The body of Villebrunaster is that of a typical starfish having five radiating arms with the mouth at the centre of the body, facing the substrate. The mouth region is composed of three types of endoskeletons called ossicles, such as the half-cylinders or ambulacrals, the virgals that form skeleton between the ambulacrals, and a pair of mouth plates that radiate into the mouth opening. The arms are broad and evenly arranged to form pentagonal structure.

The presence of multiple virgal ossicles in each series running perpendicular to the ambulacra is a feature of the Somasteroidea. However, Villebrunaster lacks axially oriented ossicles along the lateral margins of the arms, which are found in other somasteroids. This suggests that it is a primitive member of the group. The radial water channels are large and run close to the ventral side of the body, while the transverse water channels are small and difficult to recognize. The ossicle series are larger in V. fezouataensis than in V. thorali.

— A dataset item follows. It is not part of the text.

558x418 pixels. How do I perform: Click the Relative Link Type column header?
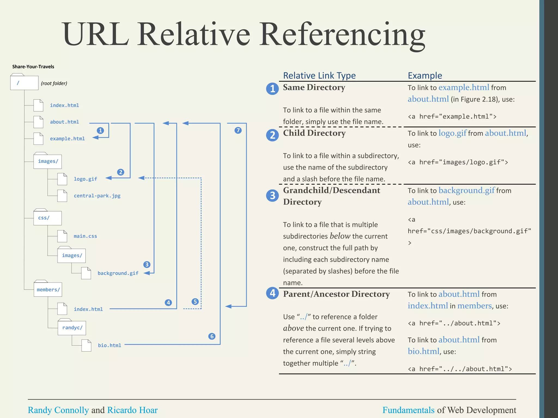(319, 75)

== Evolutionary importance ==
Phylogenetic analysis indicate that Villebrunaster is oldest known and the earliest diverging group among Asterozoa, a group that includes starfish, brittle stars and basket stars. The absence of some ambulacral ossicles but presence of virgal ossicles show that the development and variation of ossicles are the important features in the evolution of later asterozoans. However, the genus does not necessarily represent the common ancestor of Asterozoa.